Lavender has a potent flavor, but that doesn’t mean it has to be overpowering in dessert. In these beautiful Lavender Cupcakes with Lemon Marshmallow Topping, the vibrancy of lemon both brings out and helps temper the musky floral qualities of lavender. The flavors harmonize beautifully and make for cupcakes much more interesting.
Note: Since different varieties of lavender have different strengths, make sure to taste the syrup. When the lavender is subtle or strong enough to suit your taste, it’s time to strain it, even if it’s a few minutes more or less than time frame in this recipe.
Makes: about 16 standard size cupcakes
For the cupcakes:
- 2 cups all purpose flour
- 3/4 cup sugar
- 1 cup water
- 3 Tbsp. dried lavender
- 1 tsp baking soda
- 1 tsp baking powder
- 1/2 tsp salt
- 2 eggs
- 1 cup plain yogurt
- 1/2 cup grape seed oil or vegetable oil
- 1 tsp vanilla extract
For the vanilla lemon topping:
- 2 cups sugar
- 5 large egg whites, room temperature
- 1/2 cup water
- 1/2 tsp cream of tartar
- 1 Tbsp. pure vanilla extract
- 1 Tbsp. lemon zest
- melted chocolate for coating – optional
- food coloring – optional
Preheat an oven to 350°F.
In a small saucepan heat the water, sugar, and lavender until it comes to a simmer, stirring to dissolve the sugar. Simmer gently for 5 minutes. Depending on the color of your lavender, you may or may not get a pale lavender shade to your syrup. Let cool and then strain through cheesecloth. Disregard the flowers.

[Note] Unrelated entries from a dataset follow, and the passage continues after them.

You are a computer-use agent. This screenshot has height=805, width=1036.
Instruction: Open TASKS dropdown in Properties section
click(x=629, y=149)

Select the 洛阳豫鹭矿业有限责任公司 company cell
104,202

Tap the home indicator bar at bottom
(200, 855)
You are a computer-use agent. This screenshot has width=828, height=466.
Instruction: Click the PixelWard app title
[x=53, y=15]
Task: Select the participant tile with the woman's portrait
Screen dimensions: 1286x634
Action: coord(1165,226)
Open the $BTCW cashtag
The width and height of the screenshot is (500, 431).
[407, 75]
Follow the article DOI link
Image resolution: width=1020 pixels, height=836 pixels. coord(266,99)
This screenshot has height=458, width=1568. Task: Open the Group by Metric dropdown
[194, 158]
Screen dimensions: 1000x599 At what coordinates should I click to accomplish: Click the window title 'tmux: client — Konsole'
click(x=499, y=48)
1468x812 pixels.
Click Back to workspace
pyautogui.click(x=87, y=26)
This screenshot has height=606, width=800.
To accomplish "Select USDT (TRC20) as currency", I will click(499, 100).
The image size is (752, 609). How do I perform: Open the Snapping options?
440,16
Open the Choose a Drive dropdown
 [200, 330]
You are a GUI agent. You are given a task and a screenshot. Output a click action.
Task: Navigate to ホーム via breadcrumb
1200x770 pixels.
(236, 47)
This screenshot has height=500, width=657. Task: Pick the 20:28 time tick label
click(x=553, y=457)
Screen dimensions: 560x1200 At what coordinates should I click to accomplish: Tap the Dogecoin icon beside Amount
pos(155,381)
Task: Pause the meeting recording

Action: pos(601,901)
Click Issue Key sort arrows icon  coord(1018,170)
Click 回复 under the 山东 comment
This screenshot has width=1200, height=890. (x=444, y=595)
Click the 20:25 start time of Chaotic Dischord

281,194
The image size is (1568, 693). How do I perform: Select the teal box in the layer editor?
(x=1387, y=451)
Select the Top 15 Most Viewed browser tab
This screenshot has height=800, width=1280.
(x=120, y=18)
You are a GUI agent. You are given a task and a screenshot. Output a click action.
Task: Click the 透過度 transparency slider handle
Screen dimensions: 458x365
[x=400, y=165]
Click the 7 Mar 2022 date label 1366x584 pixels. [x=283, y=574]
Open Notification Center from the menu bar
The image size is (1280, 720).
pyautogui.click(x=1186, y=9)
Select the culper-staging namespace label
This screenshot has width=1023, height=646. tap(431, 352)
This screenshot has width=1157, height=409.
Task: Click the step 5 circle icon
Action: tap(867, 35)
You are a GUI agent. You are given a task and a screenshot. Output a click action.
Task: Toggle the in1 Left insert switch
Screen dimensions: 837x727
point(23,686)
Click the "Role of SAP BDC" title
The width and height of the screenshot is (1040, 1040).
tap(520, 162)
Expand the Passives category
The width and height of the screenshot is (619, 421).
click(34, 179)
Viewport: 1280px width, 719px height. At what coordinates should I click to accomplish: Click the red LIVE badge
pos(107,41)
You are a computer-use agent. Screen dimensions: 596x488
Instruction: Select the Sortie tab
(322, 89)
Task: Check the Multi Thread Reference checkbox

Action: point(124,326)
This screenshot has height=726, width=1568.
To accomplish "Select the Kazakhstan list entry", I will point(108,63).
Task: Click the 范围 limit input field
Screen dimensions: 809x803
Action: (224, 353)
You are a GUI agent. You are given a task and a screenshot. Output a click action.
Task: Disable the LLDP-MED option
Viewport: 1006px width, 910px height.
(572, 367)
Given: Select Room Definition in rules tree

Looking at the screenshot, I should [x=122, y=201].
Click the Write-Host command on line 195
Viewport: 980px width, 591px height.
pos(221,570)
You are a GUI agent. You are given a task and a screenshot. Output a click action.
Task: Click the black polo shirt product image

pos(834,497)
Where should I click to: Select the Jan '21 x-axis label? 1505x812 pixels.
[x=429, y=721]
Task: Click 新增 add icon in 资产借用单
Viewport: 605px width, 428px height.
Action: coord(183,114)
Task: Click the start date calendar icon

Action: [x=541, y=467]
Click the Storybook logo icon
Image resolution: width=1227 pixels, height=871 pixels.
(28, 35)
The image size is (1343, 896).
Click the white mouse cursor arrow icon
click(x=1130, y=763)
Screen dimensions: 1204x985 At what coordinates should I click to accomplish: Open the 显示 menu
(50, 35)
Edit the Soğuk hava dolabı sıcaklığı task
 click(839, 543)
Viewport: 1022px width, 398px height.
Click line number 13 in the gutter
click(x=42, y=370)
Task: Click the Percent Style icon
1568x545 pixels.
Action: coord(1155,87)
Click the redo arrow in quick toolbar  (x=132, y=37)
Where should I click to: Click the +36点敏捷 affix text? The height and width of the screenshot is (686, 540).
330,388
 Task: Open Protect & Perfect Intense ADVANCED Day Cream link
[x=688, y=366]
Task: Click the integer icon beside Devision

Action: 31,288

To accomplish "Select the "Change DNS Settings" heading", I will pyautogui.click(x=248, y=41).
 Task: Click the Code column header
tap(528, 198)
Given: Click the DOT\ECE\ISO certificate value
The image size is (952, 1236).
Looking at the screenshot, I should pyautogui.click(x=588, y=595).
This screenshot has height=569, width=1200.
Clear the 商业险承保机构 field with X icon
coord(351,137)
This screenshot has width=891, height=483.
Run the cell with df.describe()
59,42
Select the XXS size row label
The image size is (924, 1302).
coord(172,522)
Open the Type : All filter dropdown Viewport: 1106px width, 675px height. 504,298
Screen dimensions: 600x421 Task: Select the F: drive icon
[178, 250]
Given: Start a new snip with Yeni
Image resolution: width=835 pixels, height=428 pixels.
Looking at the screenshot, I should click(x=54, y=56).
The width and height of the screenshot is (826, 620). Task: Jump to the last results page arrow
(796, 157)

In the medium bowl mix together all dry ingredients. Add all wet ingredients and lavender syrup, to the mixture and mix well about two minutes. For standard cupcakes, fill two third full and bake for 15-18 minutes. Let them cool while you prepare a marshmallow fluff topping.
To make the topping: In the bowl of an electric mixer, combine sugar, egg whites, water, and cream of tartar. Whisk until foamy. Set bowl over a pan of barely simmering water and whisk until sugar is dissolved and mixture is warm to the touch, about 3 to 5 minutes. Transfer bowl to stand mixer fitted with a whisk attachment. Beat on high speed until frosting forms stiff peaks, about 12 to 16 minutes. Add vanilla, lemon zest and beat until combined.
Transfer the marshmallow fluff to a large pastry bag fitted with 6B tip. Pipe a spiral of fluff into a 2-inch-high cone shape, using about 1/2 cup topping per cupcake. You may top with melted chocolate or lavender flowers.